Les troupes françaises, sous le commandement de Robert d’Artois, de Raoul de Nesle et du comte de Saint Pol, comptaient dans ses rangs dix mille archers et arbalétriers italiens génois, basques et espagnols, treize mille hommes à pied et huit mille cavaliers, dont la majorité représentait la fleur de la chevalerie française.

Nous sommes aux côtés du comte de Flandre ? L’épouse de Jean 1er étant la fille de Guy de Dampierre, comte de Flandre, le Duché de Brabant avec le comté d’Hainaut et le comté de Namur se rallient à la bannière de Guy de Dampierre. Cela donne vingt mille hommes de troupe, cinq mille archers et arbalétriers.
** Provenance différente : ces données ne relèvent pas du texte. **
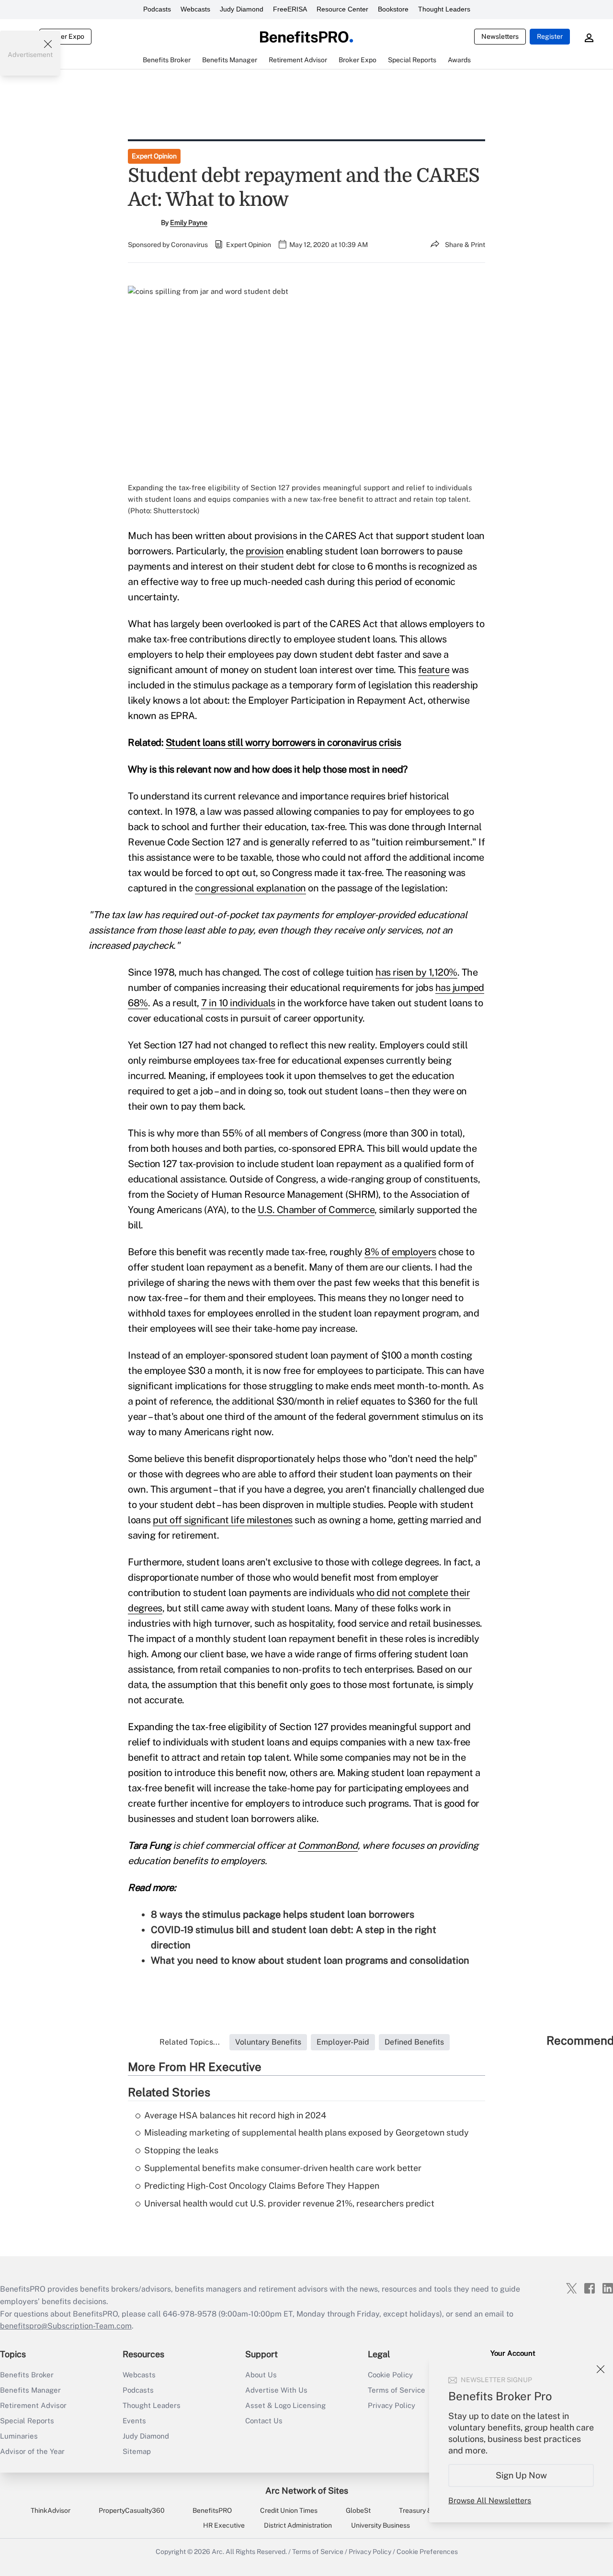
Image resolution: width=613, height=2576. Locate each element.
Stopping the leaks (181, 2150)
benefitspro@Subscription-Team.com (66, 2325)
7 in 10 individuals (238, 1003)
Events (134, 2421)
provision (265, 551)
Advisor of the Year (32, 2451)
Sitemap (137, 2451)
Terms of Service (317, 2551)
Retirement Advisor (33, 2405)
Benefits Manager (30, 2390)
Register (550, 36)
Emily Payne (188, 222)
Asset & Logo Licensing (285, 2405)
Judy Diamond (241, 9)
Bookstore (393, 9)
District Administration (298, 2525)
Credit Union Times (289, 2510)
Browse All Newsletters (489, 2500)
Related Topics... (189, 2042)
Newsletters (500, 36)
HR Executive (224, 2525)
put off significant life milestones (223, 1520)
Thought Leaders (444, 9)
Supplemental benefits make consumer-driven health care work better (282, 2168)
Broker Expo (65, 36)
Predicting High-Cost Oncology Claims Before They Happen (261, 2186)
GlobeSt (358, 2510)
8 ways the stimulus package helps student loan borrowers (282, 1914)
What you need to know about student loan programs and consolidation (310, 1960)
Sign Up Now (521, 2475)
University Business (380, 2525)
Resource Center (342, 9)
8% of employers (400, 1252)
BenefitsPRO (212, 2510)
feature (434, 669)
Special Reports (27, 2421)
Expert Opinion (154, 156)
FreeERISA (290, 9)
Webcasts (195, 9)
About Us (261, 2375)
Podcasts (157, 9)
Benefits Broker (27, 2375)
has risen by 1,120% (416, 972)
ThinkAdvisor (50, 2510)
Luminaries (19, 2436)
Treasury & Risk (422, 2510)
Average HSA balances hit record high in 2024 (235, 2115)
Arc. (218, 2551)
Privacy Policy (370, 2551)
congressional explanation (250, 888)
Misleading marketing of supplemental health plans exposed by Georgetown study (306, 2132)
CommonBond (328, 1845)
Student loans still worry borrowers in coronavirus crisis (283, 742)
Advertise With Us (276, 2390)
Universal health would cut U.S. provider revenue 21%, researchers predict (289, 2203)
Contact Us (264, 2421)
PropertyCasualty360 (132, 2510)
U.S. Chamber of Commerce (316, 1209)
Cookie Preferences (427, 2551)
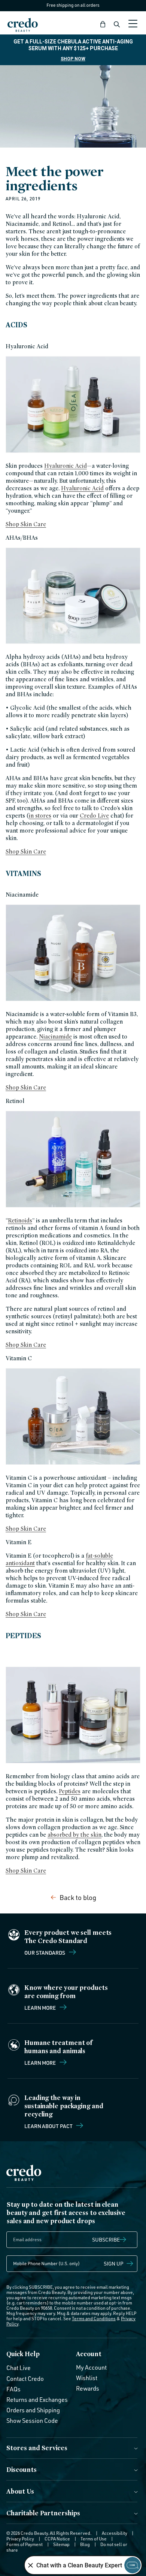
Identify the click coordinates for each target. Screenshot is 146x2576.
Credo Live (94, 815)
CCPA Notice (57, 2539)
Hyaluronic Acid (65, 465)
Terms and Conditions (94, 2318)
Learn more (40, 2007)
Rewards (87, 2388)
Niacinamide (55, 1036)
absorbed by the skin (74, 1834)
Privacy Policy (20, 2539)
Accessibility (114, 2533)
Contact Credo (25, 2378)
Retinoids (20, 1220)
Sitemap (61, 2544)
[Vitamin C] (73, 1464)
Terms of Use (93, 2539)
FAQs (13, 2389)
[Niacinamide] (73, 1000)
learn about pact (48, 2126)
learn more (40, 2063)
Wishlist (86, 2378)
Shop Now (73, 58)
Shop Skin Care (26, 524)
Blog (85, 2544)
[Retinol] (73, 1206)
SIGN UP (114, 2263)
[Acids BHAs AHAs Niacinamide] (73, 643)
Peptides (69, 1791)
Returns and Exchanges (37, 2399)
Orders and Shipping (33, 2410)
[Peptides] (73, 1762)
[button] (103, 24)
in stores (40, 815)
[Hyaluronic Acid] (73, 452)
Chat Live (18, 2368)
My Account (91, 2367)
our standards (45, 1952)
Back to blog (78, 1897)
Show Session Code (32, 2420)
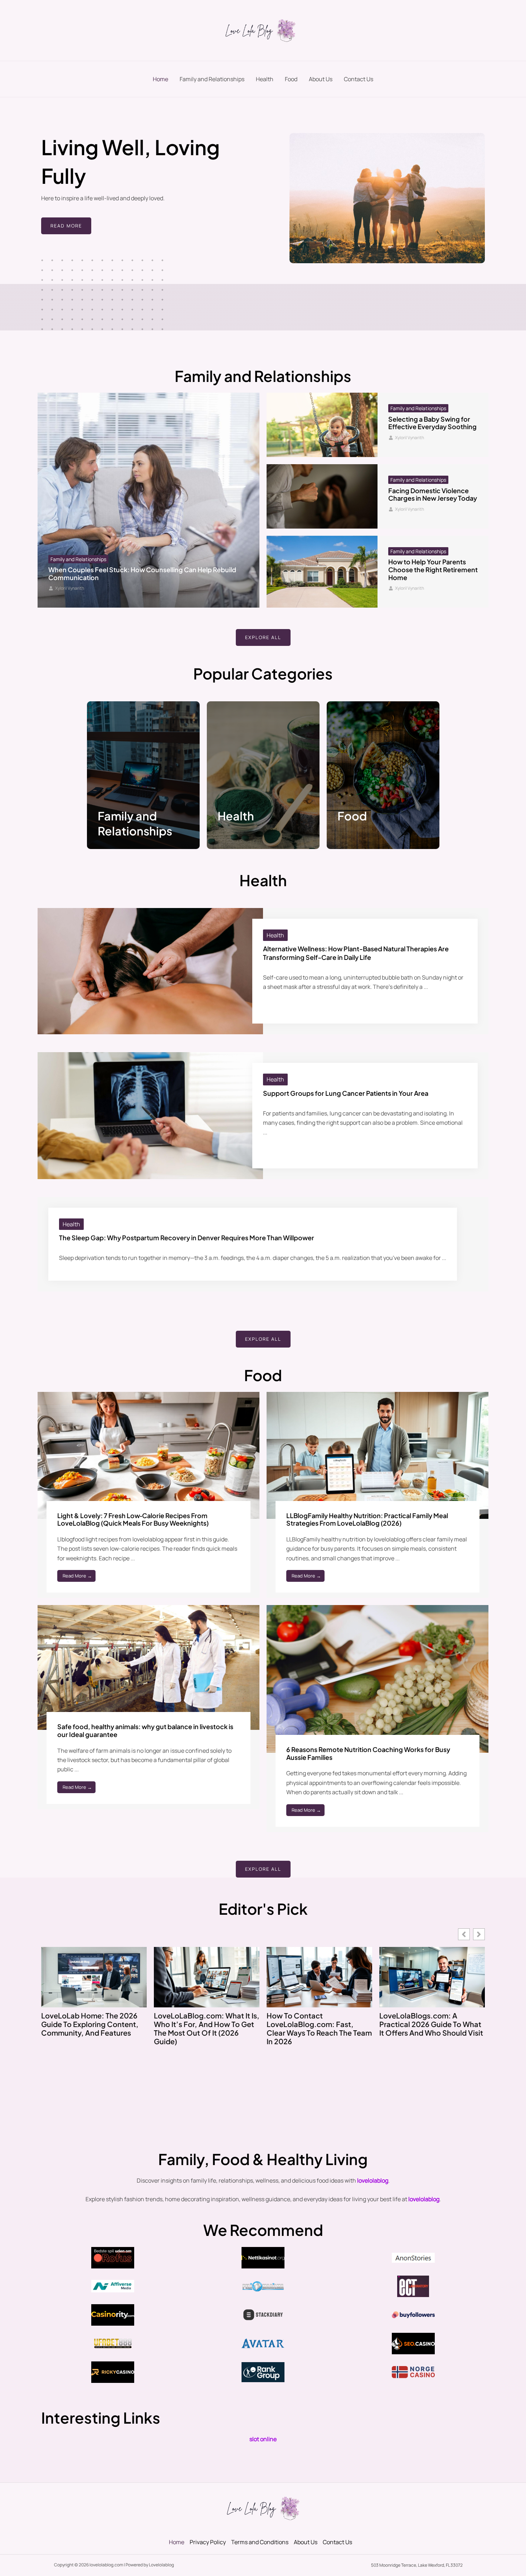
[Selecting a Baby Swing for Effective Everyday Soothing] (322, 425)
Tiens ! Nous voilà ! Probablement inclus dans la piétaille et selon certaines chroniques, vêtus de noir « comme poix ».

Les troupes étaient sous le commandement de Jean Ier de Namur, Guy de Dampierre ayant été fait prisonnier du roi de France Philippe IV.
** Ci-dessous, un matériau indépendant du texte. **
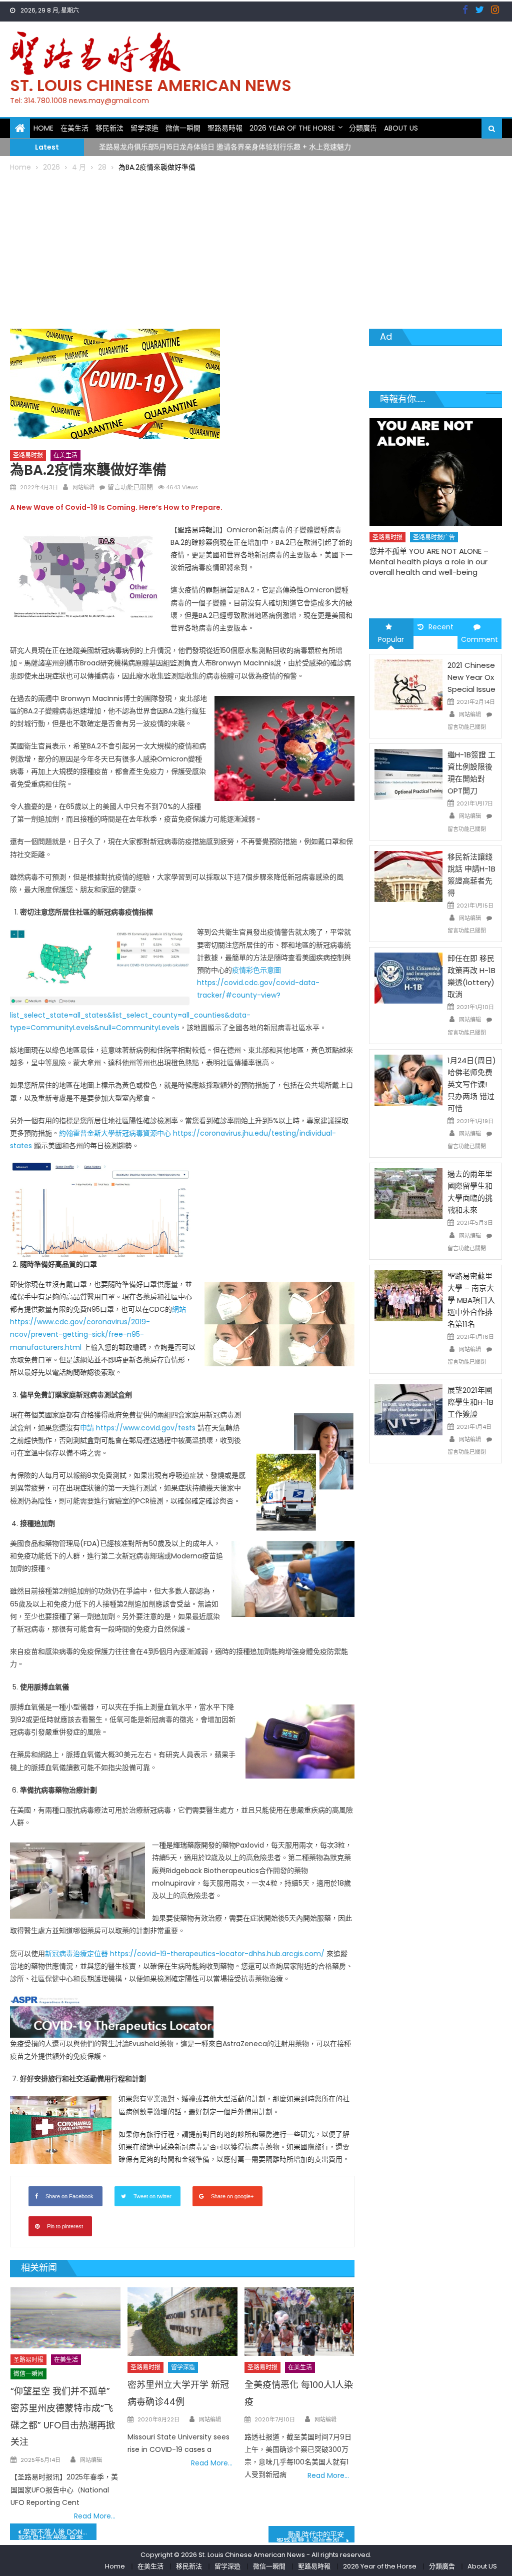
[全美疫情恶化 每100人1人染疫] (299, 2321)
Au matin, les archers et arbalétriers italiens (Génois), mercenaires du roi de France, entament les hostilités avec un certain succès.

Nicaise de keyser
Bataille des éperons d’or

Après un échange de flèches et carreaux d’arbalètes, les Français font avancer leurs fantassins jusqu’au fossé qui les sépare des troupes adverses, mais les chevaliers français sont impatients de récolter les fruits d’une victoire facile ! Ils s’élancent dans la clairière et dans leur précipitation s’embourbent dans les marécages. Le corps d’armée de Raoul de Nesles, puis celui de Robert d’Artois s’engouffrent dans le piège qu’avaient en fait tendu les « Klauwaerts ». Les chevaliers lourdement armés ne peuvent s’extirper du bourbier. Les chevaux tout aussi embourbés, dans l’impossibilité de se mouvoir, sont devenus des cibles idéales pour les arbalétriers du comté de Flandre, du comté de Namur et du duché de Brabant dont nous sommes. Ceux-ci armés d’arbalètes à moufle décochèrent des flèches sans pointe, mais pourvues à l’extrémité d’un « maque » (embout en bois). La force de l’impact de la flèche sur l’armure du chevalier désarçonne ce dernier, le fait tomber à terre. Étant dans l’impossibilité de se relever il est tué sur place par les fantassins, armés d’une masse en bois parsemée de pointes en fer. Et tous ces Flamands, emportés par leur victoire, leur souhaitent un joyeux et dernier « goedendag ». Le mot de passe des Flamands était : « Es GildenVriend », « êtes-vous ami de la Gilde » prononcé erronément par le Français en « Schild en Vriend ».

Les chevaliers morts furent dépouillés de leurs éperons qui étaient en or, sinon dorés, d’où le nom de la bataille.